### To do
Lay out the data below as a Markdown table with the columns "Row" and "Text," numbering each line and skipping blank ones. Omit the picture markers.

[Word and element location records]
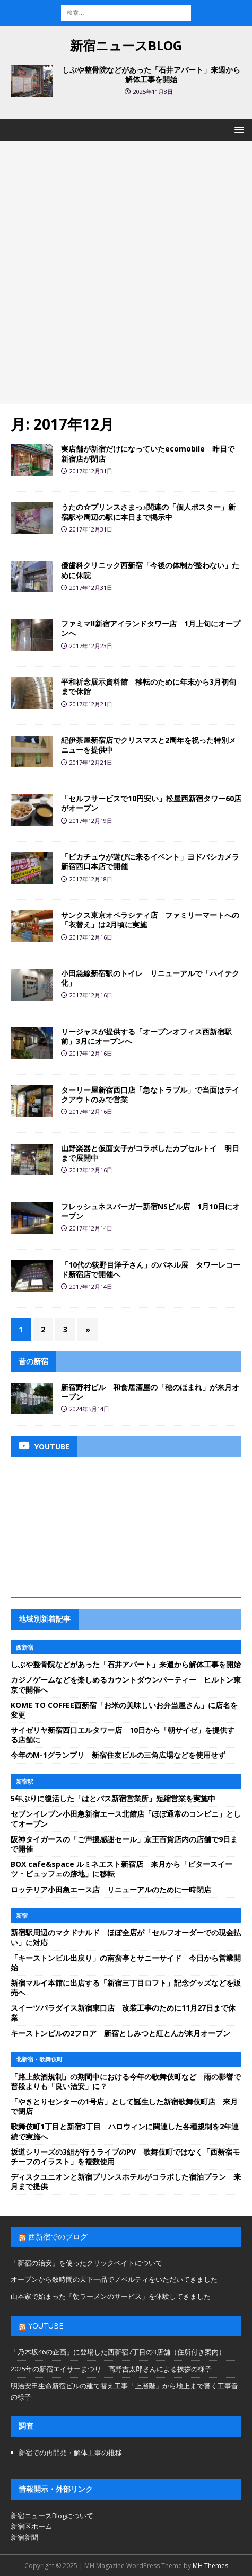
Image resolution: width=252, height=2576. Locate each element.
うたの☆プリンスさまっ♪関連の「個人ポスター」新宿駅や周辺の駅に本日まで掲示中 (148, 511)
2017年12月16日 (90, 937)
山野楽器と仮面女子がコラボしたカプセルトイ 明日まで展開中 (150, 1153)
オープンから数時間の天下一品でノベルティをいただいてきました (114, 2279)
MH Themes (210, 2565)
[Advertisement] (126, 273)
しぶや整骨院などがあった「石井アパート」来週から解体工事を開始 (151, 74)
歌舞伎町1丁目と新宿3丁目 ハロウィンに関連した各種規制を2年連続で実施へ (125, 2131)
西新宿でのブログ (58, 2237)
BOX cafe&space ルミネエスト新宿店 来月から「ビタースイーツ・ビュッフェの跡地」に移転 (121, 1869)
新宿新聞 (24, 2537)
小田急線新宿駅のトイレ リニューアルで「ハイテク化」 (150, 978)
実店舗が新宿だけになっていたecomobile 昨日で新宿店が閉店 (147, 453)
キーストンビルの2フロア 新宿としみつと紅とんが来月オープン (120, 2033)
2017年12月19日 (90, 821)
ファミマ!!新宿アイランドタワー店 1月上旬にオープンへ (150, 628)
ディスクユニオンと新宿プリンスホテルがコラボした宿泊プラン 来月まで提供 (126, 2181)
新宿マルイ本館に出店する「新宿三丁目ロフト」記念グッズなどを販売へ (126, 1987)
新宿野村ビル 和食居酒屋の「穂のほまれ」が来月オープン (150, 1392)
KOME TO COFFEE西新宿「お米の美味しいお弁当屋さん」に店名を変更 (124, 1710)
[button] (237, 129)
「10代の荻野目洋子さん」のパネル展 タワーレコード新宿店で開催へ (150, 1269)
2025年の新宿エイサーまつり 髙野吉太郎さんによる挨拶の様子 (111, 2369)
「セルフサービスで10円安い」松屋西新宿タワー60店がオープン (151, 803)
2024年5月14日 (89, 1409)
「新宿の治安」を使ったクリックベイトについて (86, 2263)
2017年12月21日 (90, 704)
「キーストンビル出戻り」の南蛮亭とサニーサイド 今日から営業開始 (126, 1962)
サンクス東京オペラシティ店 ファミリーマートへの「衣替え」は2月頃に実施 (150, 920)
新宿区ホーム (31, 2526)
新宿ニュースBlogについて (52, 2515)
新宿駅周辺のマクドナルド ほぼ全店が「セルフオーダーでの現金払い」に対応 (126, 1937)
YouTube (45, 2326)
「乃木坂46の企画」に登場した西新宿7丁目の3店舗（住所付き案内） (118, 2352)
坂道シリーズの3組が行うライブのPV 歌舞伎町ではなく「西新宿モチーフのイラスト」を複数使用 (125, 2156)
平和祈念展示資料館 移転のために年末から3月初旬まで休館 (148, 686)
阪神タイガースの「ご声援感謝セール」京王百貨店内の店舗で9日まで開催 (124, 1844)
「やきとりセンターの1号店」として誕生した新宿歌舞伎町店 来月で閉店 (124, 2106)
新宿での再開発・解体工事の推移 (70, 2452)
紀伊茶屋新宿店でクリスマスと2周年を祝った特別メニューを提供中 (148, 745)
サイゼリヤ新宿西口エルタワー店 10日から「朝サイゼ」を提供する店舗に (122, 1735)
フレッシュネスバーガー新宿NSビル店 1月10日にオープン (150, 1211)
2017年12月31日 (90, 471)
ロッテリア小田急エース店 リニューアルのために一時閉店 (111, 1889)
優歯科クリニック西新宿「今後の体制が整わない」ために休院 (150, 570)
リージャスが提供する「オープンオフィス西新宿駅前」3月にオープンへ (146, 1036)
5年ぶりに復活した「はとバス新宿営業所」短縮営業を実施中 (113, 1798)
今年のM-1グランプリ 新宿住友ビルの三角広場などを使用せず (118, 1755)
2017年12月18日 (90, 879)
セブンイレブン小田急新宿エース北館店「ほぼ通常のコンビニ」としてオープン (126, 1818)
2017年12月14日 (90, 1228)
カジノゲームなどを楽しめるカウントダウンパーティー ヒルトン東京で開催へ (126, 1684)
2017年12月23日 (90, 646)
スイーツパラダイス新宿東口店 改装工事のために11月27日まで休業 (123, 2012)
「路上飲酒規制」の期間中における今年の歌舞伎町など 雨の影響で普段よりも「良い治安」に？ (126, 2081)
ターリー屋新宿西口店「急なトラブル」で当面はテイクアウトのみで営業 (150, 1094)
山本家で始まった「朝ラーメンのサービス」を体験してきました (111, 2296)
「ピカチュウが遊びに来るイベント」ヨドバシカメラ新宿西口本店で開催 (150, 861)
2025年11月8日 (153, 91)
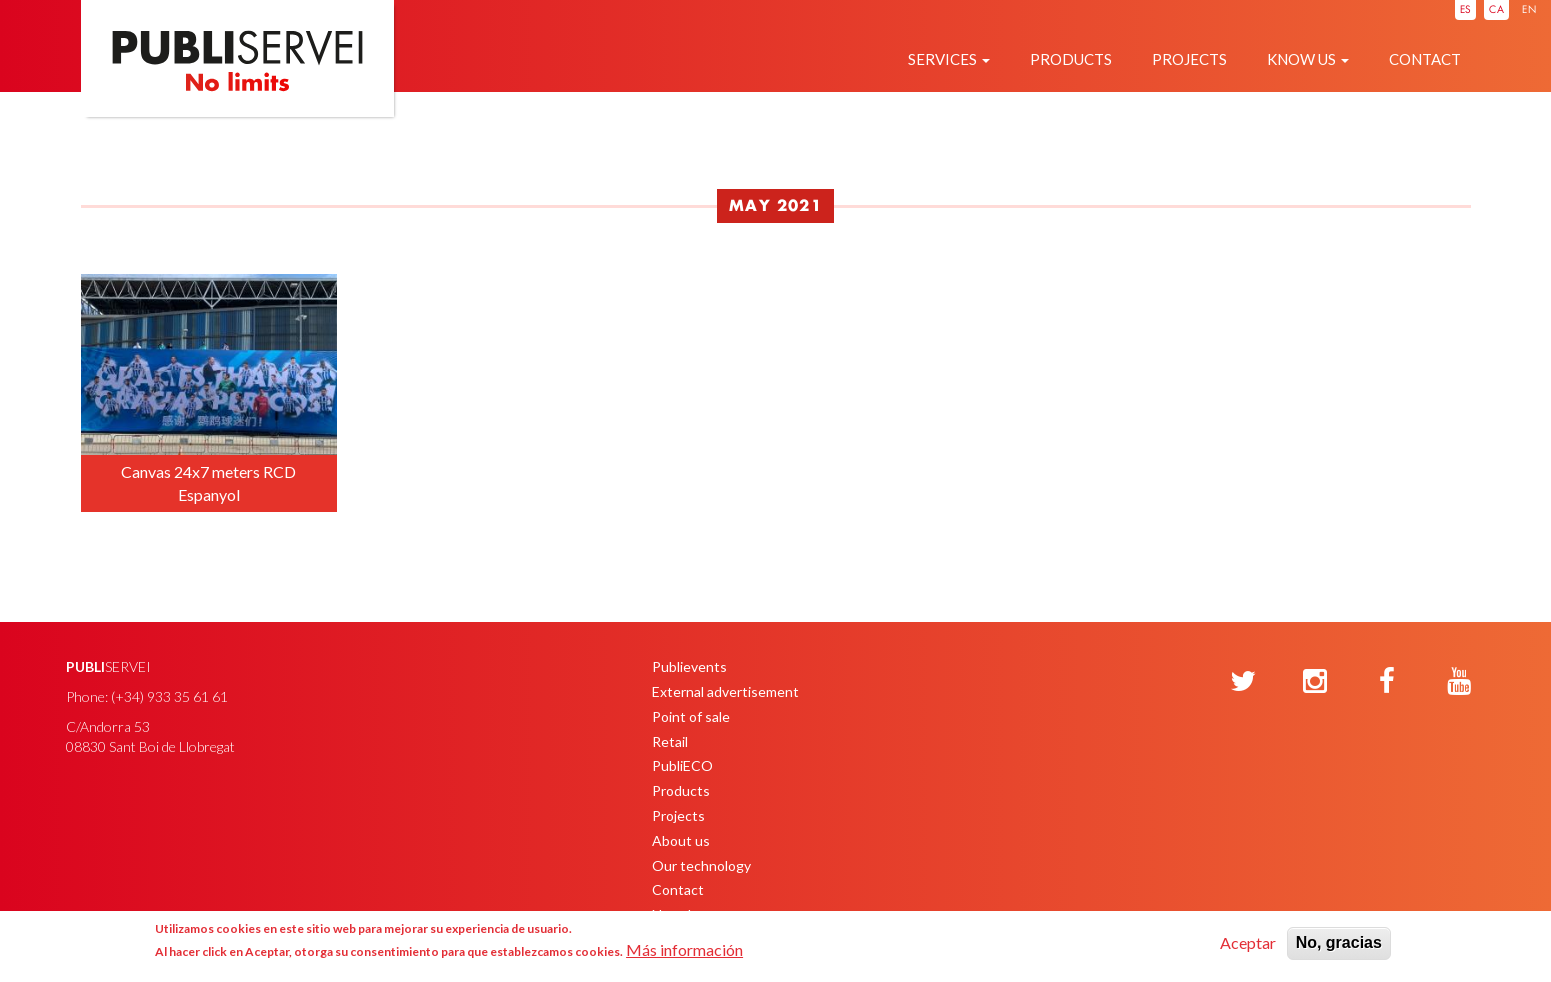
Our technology (701, 865)
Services (949, 59)
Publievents (689, 666)
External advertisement (725, 691)
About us (681, 840)
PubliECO (682, 765)
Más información (684, 949)
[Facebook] (1387, 682)
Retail (670, 741)
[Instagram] (1315, 682)
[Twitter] (1243, 682)
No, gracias (1339, 942)
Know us (1308, 59)
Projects (1189, 59)
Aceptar (1248, 942)
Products (1071, 59)
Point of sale (691, 716)
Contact (1425, 59)
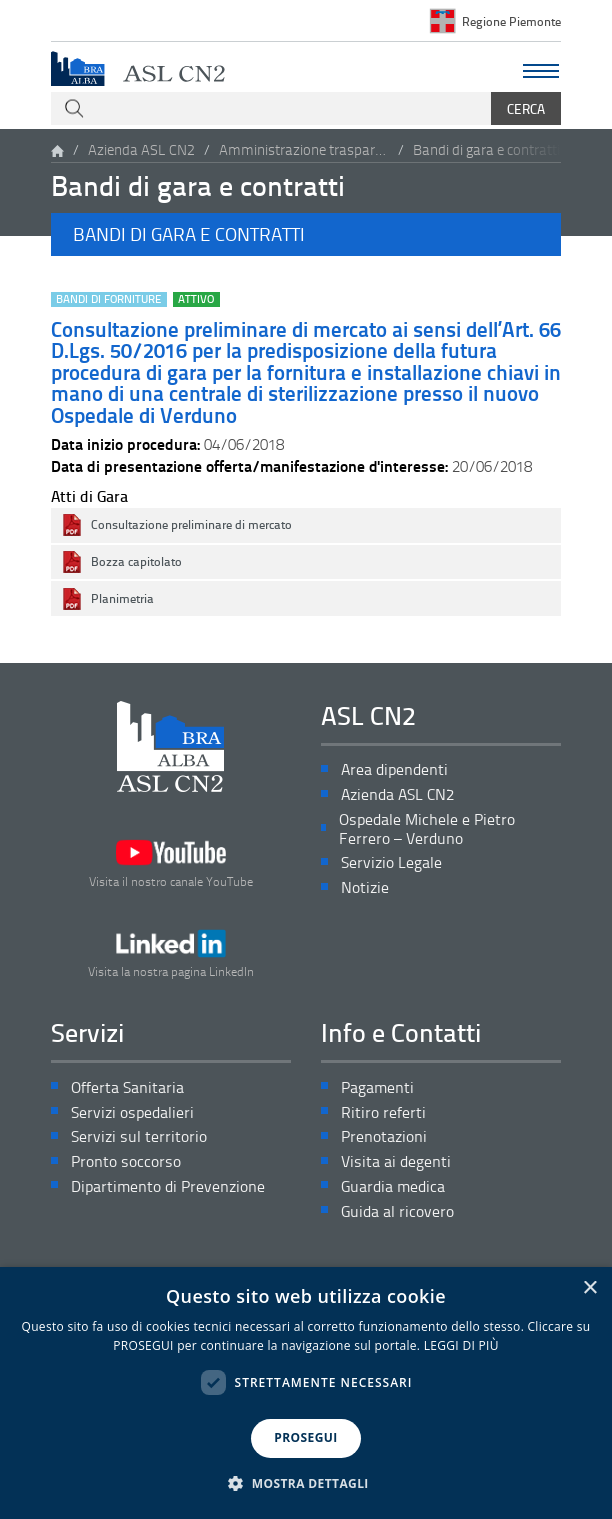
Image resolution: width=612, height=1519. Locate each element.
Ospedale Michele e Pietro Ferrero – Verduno (427, 829)
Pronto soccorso (126, 1161)
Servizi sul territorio (139, 1136)
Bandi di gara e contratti (486, 149)
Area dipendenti (394, 769)
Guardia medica (393, 1186)
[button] (306, 234)
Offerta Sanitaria (127, 1087)
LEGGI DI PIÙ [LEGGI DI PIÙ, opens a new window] (461, 1345)
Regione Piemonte (511, 21)
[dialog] (306, 1393)
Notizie (365, 887)
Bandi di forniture (108, 299)
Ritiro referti (383, 1112)
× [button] (589, 1288)
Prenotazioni (384, 1136)
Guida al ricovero (397, 1211)
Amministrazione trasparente (304, 149)
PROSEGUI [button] (305, 1437)
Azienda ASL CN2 (141, 149)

### Exercise answer
| Row | Text |
|---|---|
| 1 | Image resolution: width=252, height=2576. Locate each element. |
| 2 | うたの☆プリンスさまっ♪関連の「個人ポスター」新宿駅や周辺の駅に本日まで掲示中 (148, 511) |
| 3 | 2017年12月16日 (90, 937) |
| 4 | 山野楽器と仮面女子がコラボしたカプセルトイ 明日まで展開中 (150, 1153) |
| 5 | オープンから数時間の天下一品でノベルティをいただいてきました (114, 2279) |
| 6 | MH Themes (210, 2565) |
| 7 | [Advertisement] (126, 273) |
| 8 | しぶや整骨院などがあった「石井アパート」来週から解体工事を開始 (151, 74) |
| 9 | 歌舞伎町1丁目と新宿3丁目 ハロウィンに関連した各種規制を2年連続で実施へ (125, 2131) |
| 10 | 西新宿でのブログ (58, 2237) |
| 11 | BOX cafe&space ルミネエスト新宿店 来月から「ビタースイーツ・ビュッフェの跡地」に移転 (121, 1869) |
| 12 | 新宿新聞 (24, 2537) |
| 13 | 小田急線新宿駅のトイレ リニューアルで「ハイテク化」 (150, 978) |
| 14 | 実店舗が新宿だけになっていたecomobile 昨日で新宿店が閉店 (147, 453) |
| 15 | キーストンビルの2フロア 新宿としみつと紅とんが来月オープン (120, 2033) |
| 16 | 2017年12月19日 (90, 821) |
| 17 | ファミマ!!新宿アイランドタワー店 1月上旬にオープンへ (150, 628) |
| 18 | ディスクユニオンと新宿プリンスホテルがコラボした宿泊プラン 来月まで提供 (126, 2181) |
| 19 | 新宿マルイ本館に出店する「新宿三丁目ロフト」記念グッズなどを販売へ (126, 1987) |
| 20 | 新宿野村ビル 和食居酒屋の「穂のほまれ」が来月オープン (150, 1392) |
| 21 | KOME TO COFFEE西新宿「お米の美味しいお弁当屋さん」に店名を変更 (124, 1710) |
| 22 | [button] (237, 129) |
| 23 | 「10代の荻野目洋子さん」のパネル展 タワーレコード新宿店で開催へ (150, 1269) |
| 24 | 2025年の新宿エイサーまつり 髙野吉太郎さんによる挨拶の様子 (111, 2369) |
| 25 | 「セルフサービスで10円安い」松屋西新宿タワー60店がオープン (151, 803) |
| 26 | 2024年5月14日 (89, 1409) |
| 27 | 「新宿の治安」を使ったクリックベイトについて (86, 2263) |
| 28 | 2017年12月21日 (90, 704) |
| 29 | 「キーストンビル出戻り」の南蛮亭とサニーサイド 今日から営業開始 (126, 1962) |
| 30 | サンクス東京オペラシティ店 ファミリーマートへの「衣替え」は2月頃に実施 (150, 920) |
| 31 | 新宿区ホーム (31, 2526) |
| 32 | 新宿ニュースBlogについて (52, 2515) |
| 33 | 新宿駅周辺のマクドナルド ほぼ全店が「セルフオーダーでの現金払い」に対応 (126, 1937) |
| 34 | YouTube (45, 2326) |
| 35 | 「乃木坂46の企画」に登場した西新宿7丁目の3店舗（住所付き案内） (118, 2352) |
| 36 | 坂道シリーズの3組が行うライブのPV 歌舞伎町ではなく「西新宿モチーフのイラスト」を複数使用 (125, 2156) |
| 37 | 平和祈念展示資料館 移転のために年末から3月初旬まで休館 (148, 686) |
| 38 | 阪神タイガースの「ご声援感謝セール」京王百貨店内の店舗で9日まで開催 (124, 1844) |
| 39 | 「やきとりセンターの1号店」として誕生した新宿歌舞伎町店 来月で閉店 (124, 2106) |
| 40 | 新宿での再開発・解体工事の推移 (70, 2452) |
| 41 | 紀伊茶屋新宿店でクリスマスと2周年を祝った特別メニューを提供中 (148, 745) |
| 42 | サイゼリヤ新宿西口エルタワー店 10日から「朝サイゼ」を提供する店舗に (122, 1735) |
| 43 | フレッシュネスバーガー新宿NSビル店 1月10日にオープン (150, 1211) |
| 44 | 2017年12月31日 (90, 471) |
| 45 | ロッテリア小田急エース店 リニューアルのために一時閉店 (111, 1889) |
| 46 | 優歯科クリニック西新宿「今後の体制が整わない」ために休院 (150, 570) |
| 47 | リージャスが提供する「オープンオフィス西新宿駅前」3月にオープンへ (146, 1036) |
| 48 | 5年ぶりに復活した「はとバス新宿営業所」短縮営業を実施中 (113, 1798) |
| 49 | 今年のM-1グランプリ 新宿住友ビルの三角広場などを使用せず (118, 1755) |
| 50 | 2017年12月18日 (90, 879) |
| 51 | セブンイレブン小田急新宿エース北館店「ほぼ通常のコンビニ」としてオープン (126, 1818) |
| 52 | 2017年12月14日 (90, 1228) |
| 53 | カジノゲームなどを楽しめるカウントダウンパーティー ヒルトン東京で開催へ (126, 1684) |
| 54 | 2017年12月23日 (90, 646) |
| 55 | スイーツパラダイス新宿東口店 改装工事のために11月27日まで休業 (123, 2012) |
| 56 | 「路上飲酒規制」の期間中における今年の歌舞伎町など 雨の影響で普段よりも「良い治安」に？ (126, 2081) |
| 57 | ターリー屋新宿西口店「急なトラブル」で当面はテイクアウトのみで営業 (150, 1094) |
| 58 | 山本家で始まった「朝ラーメンのサービス」を体験してきました (111, 2296) |
| 59 | 「ピカチュウが遊びに来るイベント」ヨドバシカメラ新宿西口本店で開催 (150, 861) |
| 60 | 2025年11月8日 (153, 91) |
| 61 | Our technology (701, 865) |
| 62 | Services (949, 59) |
| 63 | Publievents (689, 666) |
| 64 | External advertisement (725, 691) |
| 65 | About us (681, 840) |
| 66 | PubliECO (682, 765) |
| 67 | Más información (684, 949) |
| 68 | [Facebook] (1387, 682) |
| 69 | Retail (670, 741) |
| 70 | [Instagram] (1315, 682) |
| 71 | [Twitter] (1243, 682) |
| 72 | No, gracias (1339, 942) |
| 73 | Know us (1308, 59) |
| 74 | Projects (1189, 59) |
| 75 | Aceptar (1248, 942) |
| 76 | Products (1071, 59) |
| 77 | Point of sale (691, 716) |
| 78 | Contact (1425, 59) |
| 79 | Image resolution: width=612, height=1519. Locate each element. |
| 80 | Ospedale Michele e Pietro Ferrero – Verduno (427, 829) |
| 81 | Pronto soccorso (126, 1161) |
| 82 | Servizi sul territorio (139, 1136) |
| 83 | Bandi di gara e contratti (486, 149) |
| 84 | Area dipendenti (394, 769) |
| 85 | Guardia medica (393, 1186) |
| 86 | [button] (306, 234) |
| 87 | Offerta Sanitaria (127, 1087) |
| 88 | LEGGI DI PIÙ [LEGGI DI PIÙ, opens a new window] (461, 1345) |
| 89 | Regione Piemonte (511, 21) |
| 90 | [dialog] (306, 1393) |
| 91 | Notizie (365, 887) |
| 92 | Bandi di forniture (108, 299) |
| 93 | Ritiro referti (383, 1112) |
| 94 | × [button] (589, 1288) |
| 95 | Prenotazioni (384, 1136) |
| 96 | Guida al ricovero (397, 1211) |
| 97 | Amministrazione trasparente (304, 149) |
| 98 | PROSEGUI [button] (305, 1437) |
| 99 | Azienda ASL CN2 (141, 149) |